The method for preparing neopentyl glycol according to an exemplary embodiment of the present invention may include supplying the extract and a discharge stream 21 from the saponification reactor including the catalyst to the aldol purification column 200 and performing distillation to obtain a lower discharge stream 220 from the aldol purification column including hydroxypivaldehyde and an upper discharge stream 210 from the aldol purification column including unreacted isobutyl aldehyde and the catalyst.
Herein, the discharge stream 21 from the saponification reactor including the catalyst is a stream discharged from the saponification reactor, and the catalyst may be a catalyst reduced from the catalyst salt by a saponification reaction performed in the saponification reactor. The discharge stream 21 from the saponification reactor may pass through a catalyst recovery column 700 to remove water and by-products therefrom as described above and may be supplied to the aldol purification column 200.
Specifically, in the aldol purification column 200, a supply supplied to the aldol purification column 200 may be distilled to obtain the lower discharge stream 220 from the aldol purification column including HPA and the extractant and the upper discharge stream 210 from the aldol purification column including unreacted IBAL and the catalyst. The supply supplied to the aldol purification column 200 may further include an upper discharge stream 510 from an extractant recovery column described later, in addition to the extract and an upper discharge stream 710 from the catalyst recovery column.
Meanwhile, an operating temperature of the aldol purification column 200 may be 40° C. or higher, 45° C. or higher, 50° C. or higher, or 55° C. or higher and 85° C. or lower, 90° C. or lower, 95° C. or lower, or 100° C. or lower.
In addition, an operating pressure of the aldol purification column 200 may be 300 torr or more, 350 torr or more, 400 torr or more, or 450 torr or more and 600 torr or less, 650 torr or less, 700 torr or less, or 760 torr or less. By operating the aldol purification column 200 within the ranges of temperature and pressure, distillation is performed well, so that separation of TEA which is a relatively low-boiling point material and HPA which is a relatively high-boiling point material may be easily performed.
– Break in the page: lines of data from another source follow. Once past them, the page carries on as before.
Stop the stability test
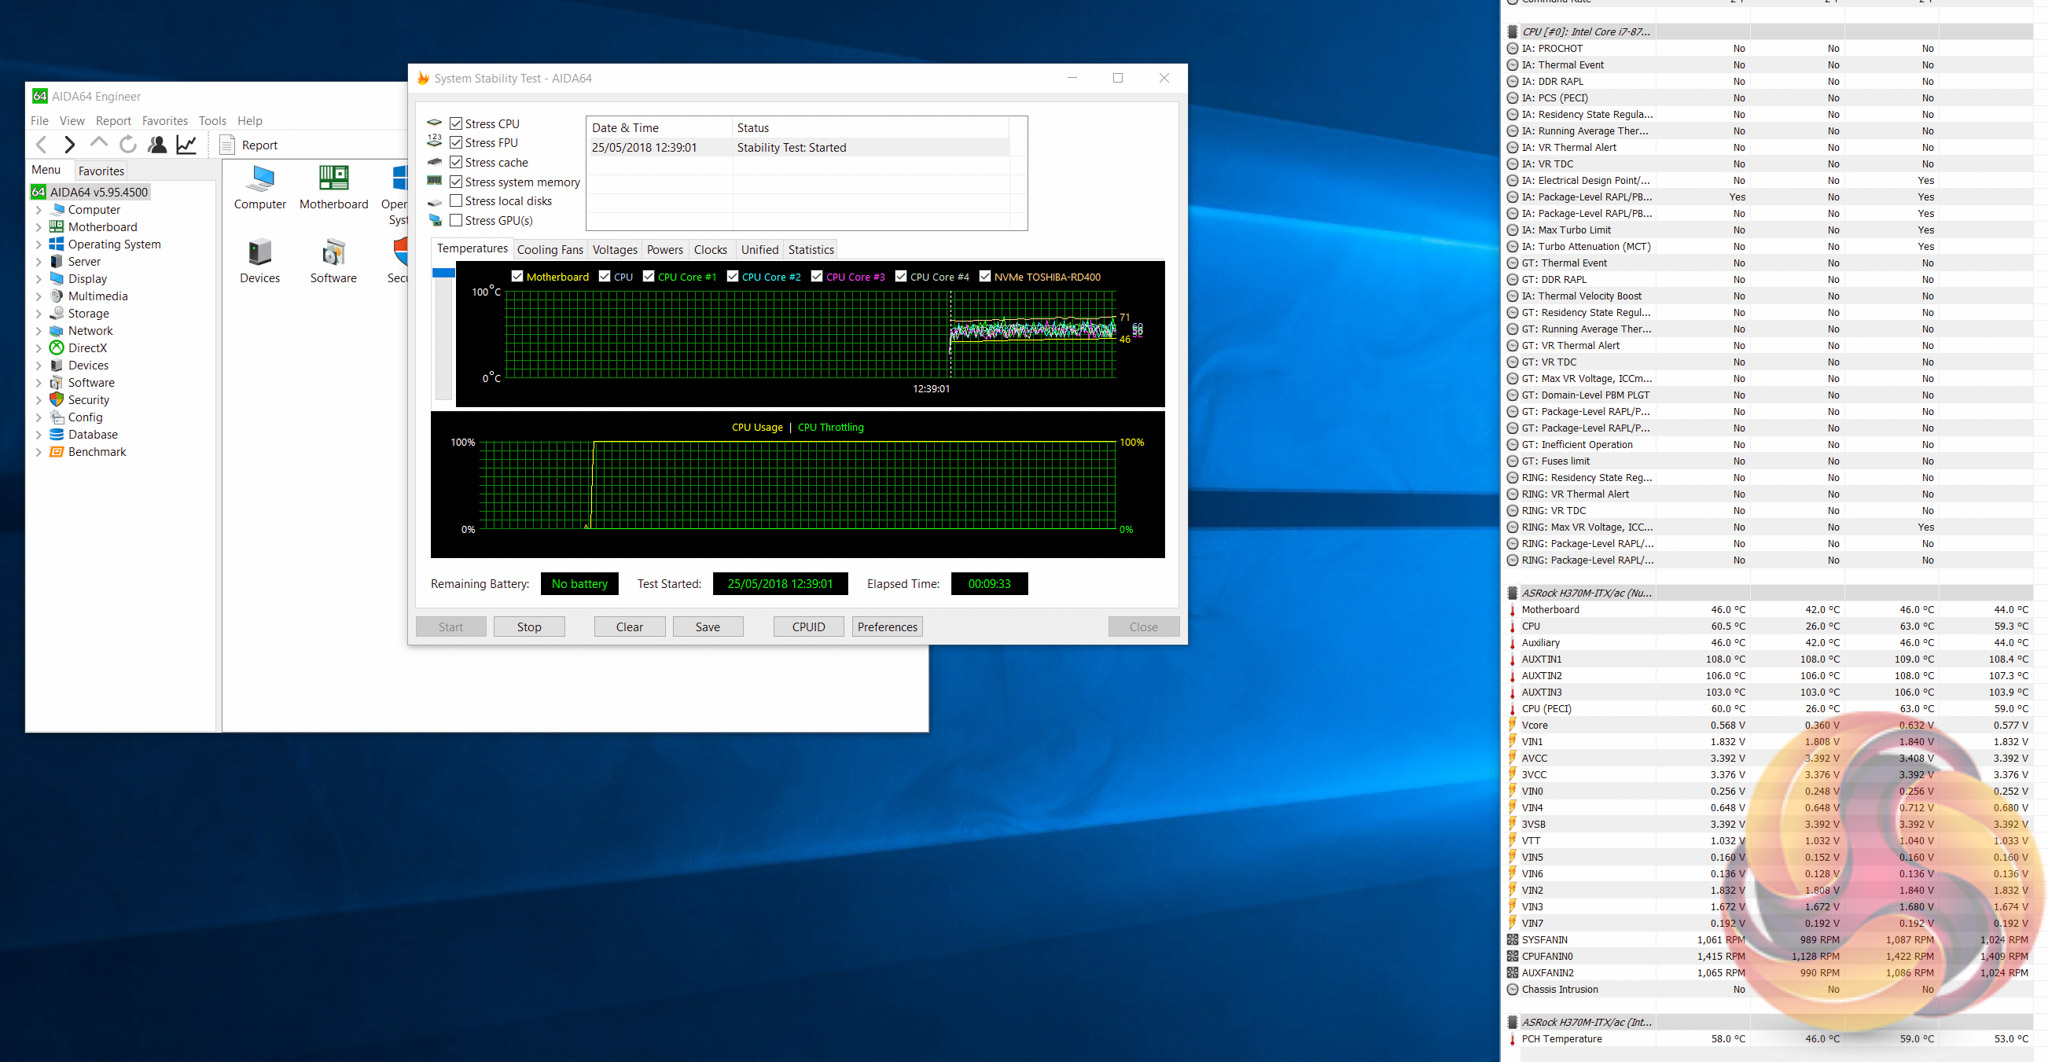The width and height of the screenshot is (2048, 1062). (x=529, y=627)
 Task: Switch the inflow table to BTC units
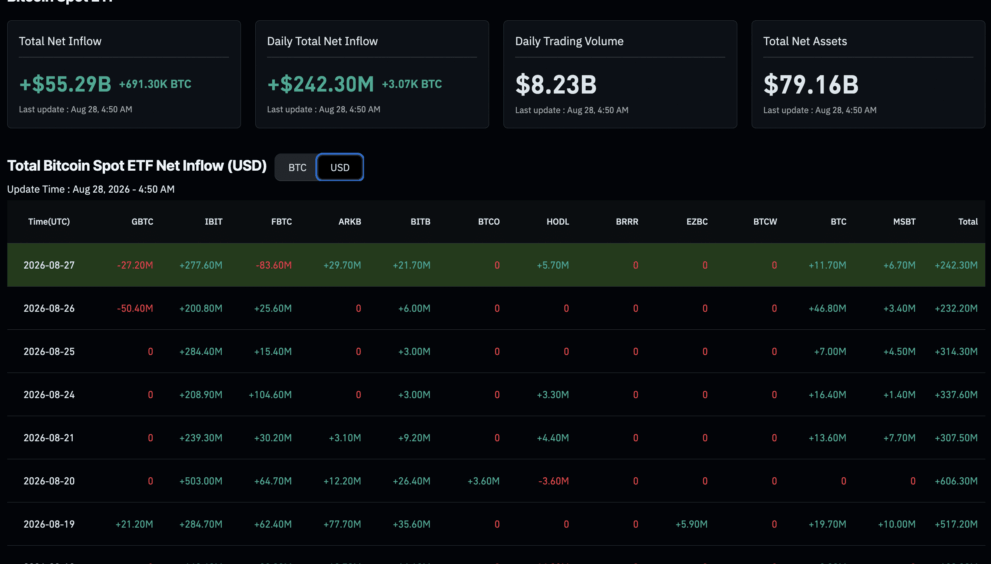point(296,168)
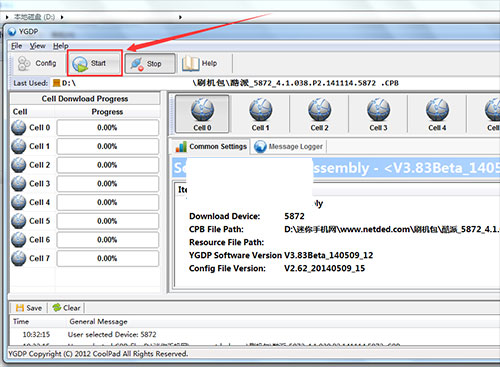The image size is (500, 367).
Task: Click Cell 0 progress bar
Action: pyautogui.click(x=107, y=128)
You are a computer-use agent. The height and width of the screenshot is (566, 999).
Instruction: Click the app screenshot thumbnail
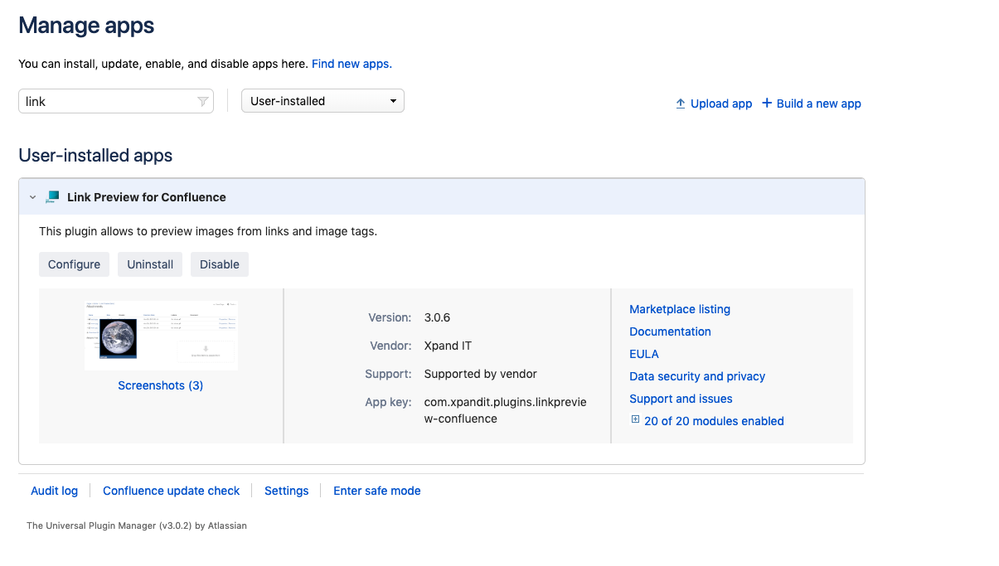coord(160,336)
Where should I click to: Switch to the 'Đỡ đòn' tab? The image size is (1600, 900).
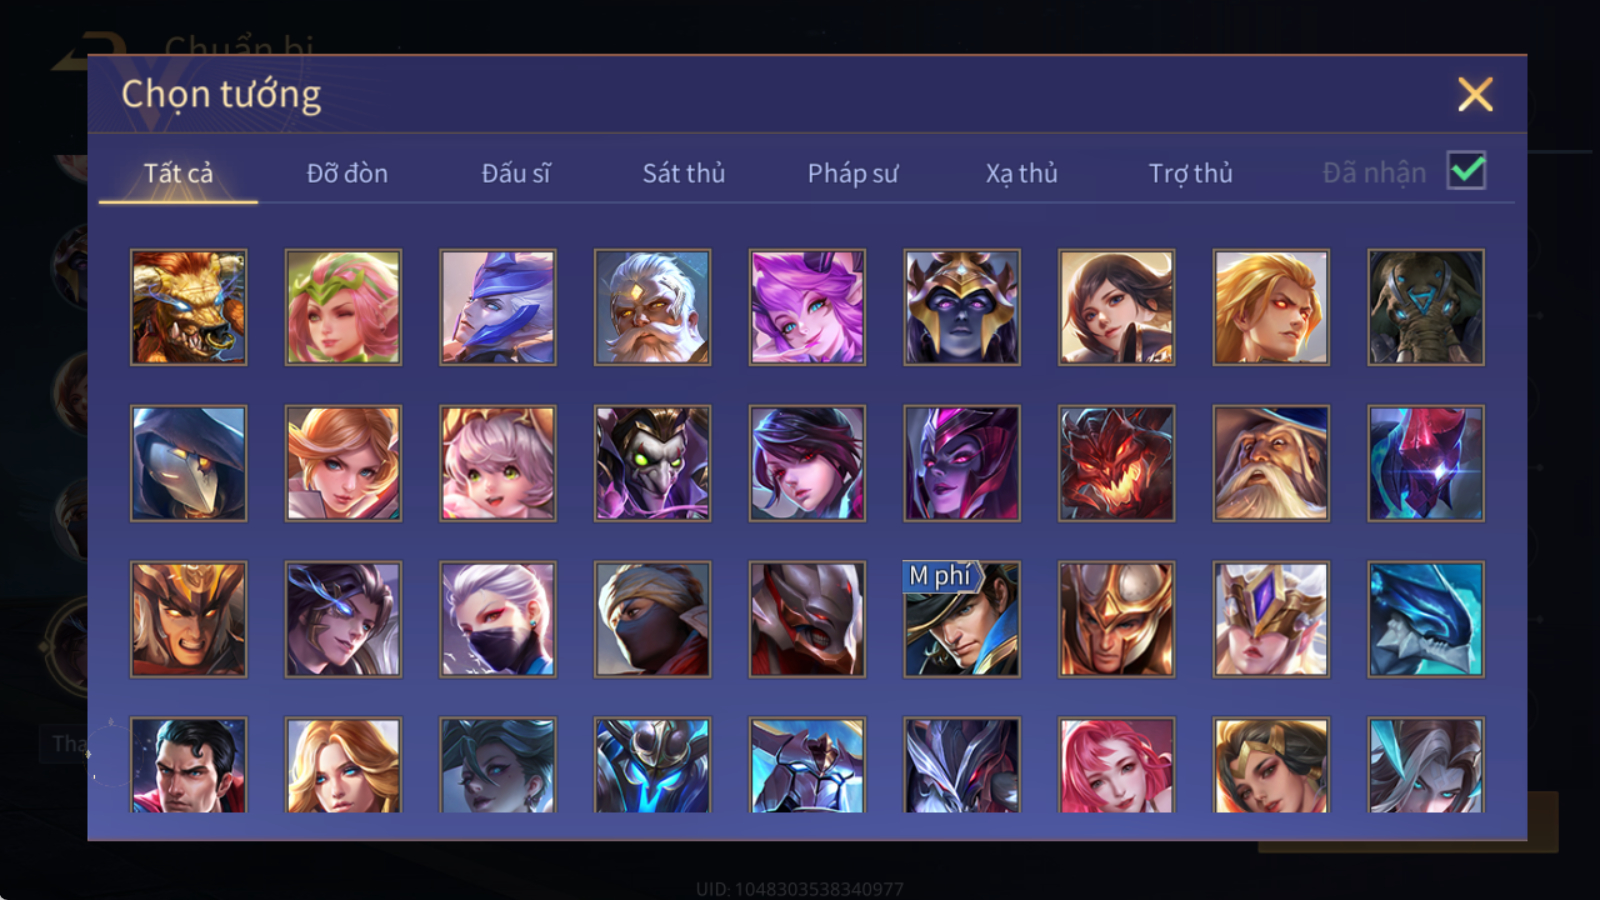(x=347, y=173)
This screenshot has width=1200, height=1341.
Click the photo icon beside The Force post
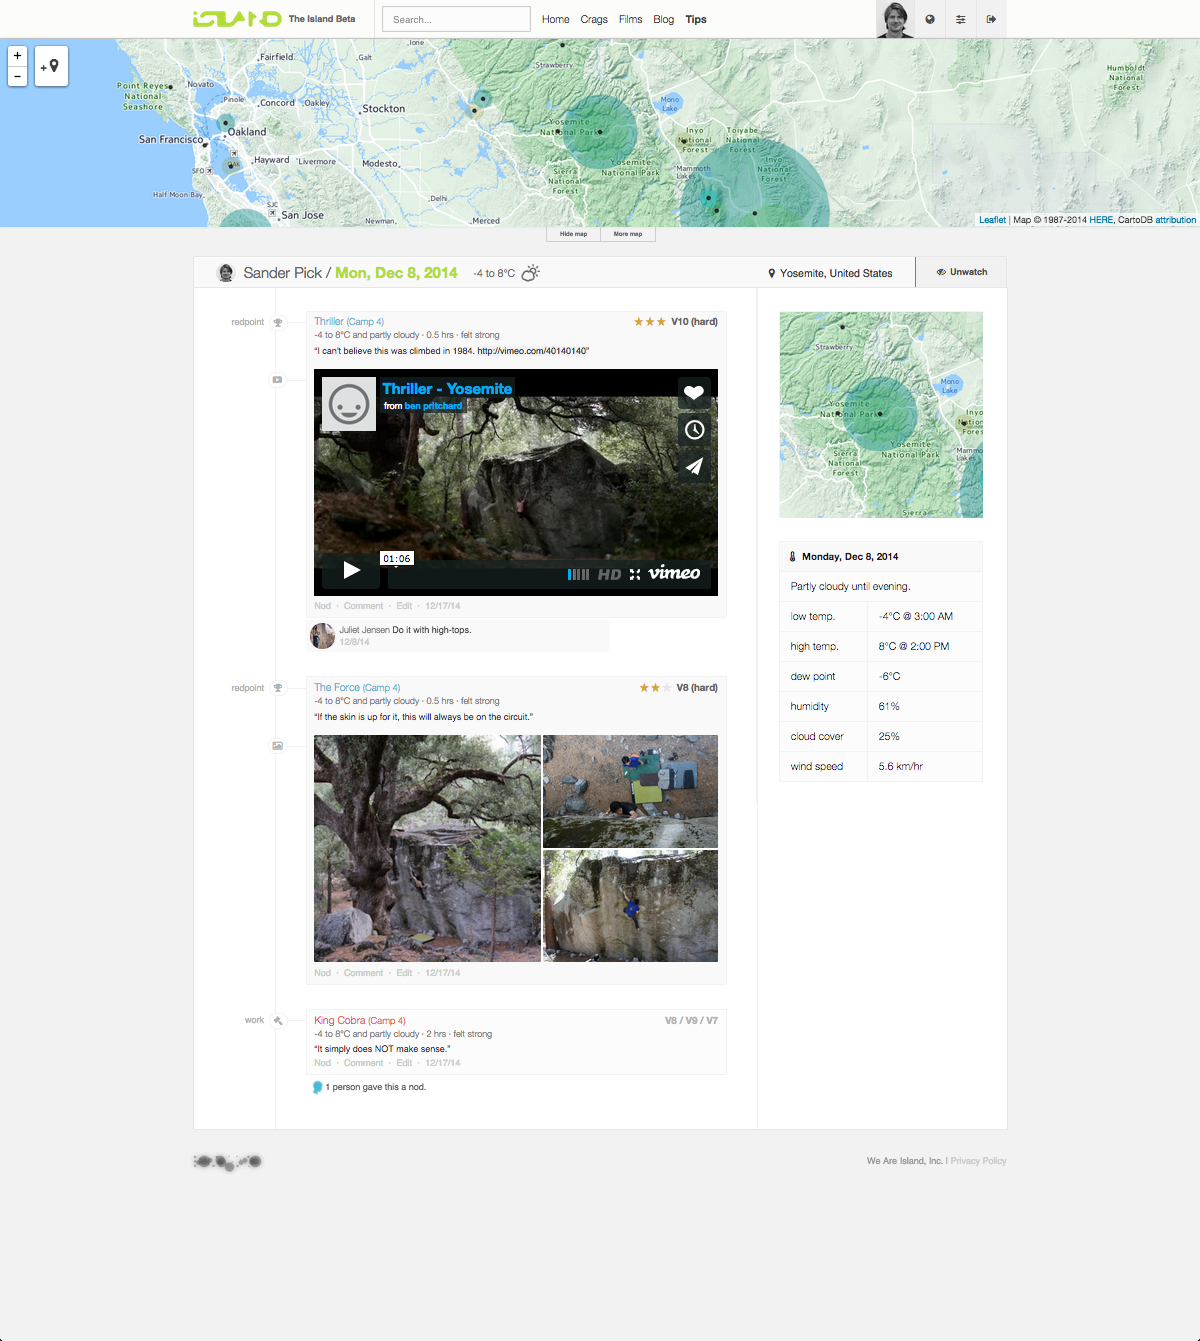[x=277, y=745]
According to the present invention, by subjecting the catalyst to a purification process in the aldol purification column 200, a higher-purity catalyst may be recovered, which may be reused in an aldol condensation reaction. Thus, efficiency of the aldol condensation reaction may be improved as compared with the conventional case of supplying a reduced catalyst to the aldol reactor 10 without a separate purification process, and production of by-products by a side reaction may be minimized. In addition, a separate purification process of the reduced catalyst is performed, thereby decreasing an amount of a liquid phase supplied to the aldol purification column 200, for example, water, to decrease an amount of energy used in the aldol purification column 200.
In addition, unreacted IBAL in the aldol condensation reaction is separated as an extract of an aldol extraction column 100, the separated extract may be supplied to the aldol purification column 200 as described above, and unreacted IBAL purified in the aldol purification column 200 may be separated as an upper fraction of the aldol purification column 200 with the catalyst. The upper fraction of the aldol purification column 200 may be circulated to the aldol reactor 10 through the upper discharge stream 210 from the aldol purification column.
According to an exemplary embodiment of the present invention, the upper fraction of the aldol purification column 200 including the unreacted IBAL and the catalyst may be supplied to a raw material recovery column 600 through the upper discharge stream 210 from the aldol purification column. In the raw material recovery column 600, the upper discharge stream 210 from the aldol purification column including the unreacted IBAL and the catalyst may be distilled to be separated into an upper fraction including the unreacted IBAL and the catalyst and a lower fraction including water and by-products as impurities.
The upper fraction of the raw material recovery column 600 may be circulated to the aldol reactor 10 as an upper discharge stream 610 from the raw material recovery column. Meanwhile, the lower fraction of the raw material recovery column 600 may be discharged as a lower discharge stream 620 from the raw material recovery column. By separating the unreacted IBAL and the catalyst once again from impurities in the raw material recovery column 600 as such, it may be appropriate for reuse as a raw material of the aldol condensation reaction in the aldol reactor 10. In addition, since the catalyst and IBAL used in the aldol reactor 10 is reused, the amount of a newly added raw material may be reduced and production costs used during the process may be reduced.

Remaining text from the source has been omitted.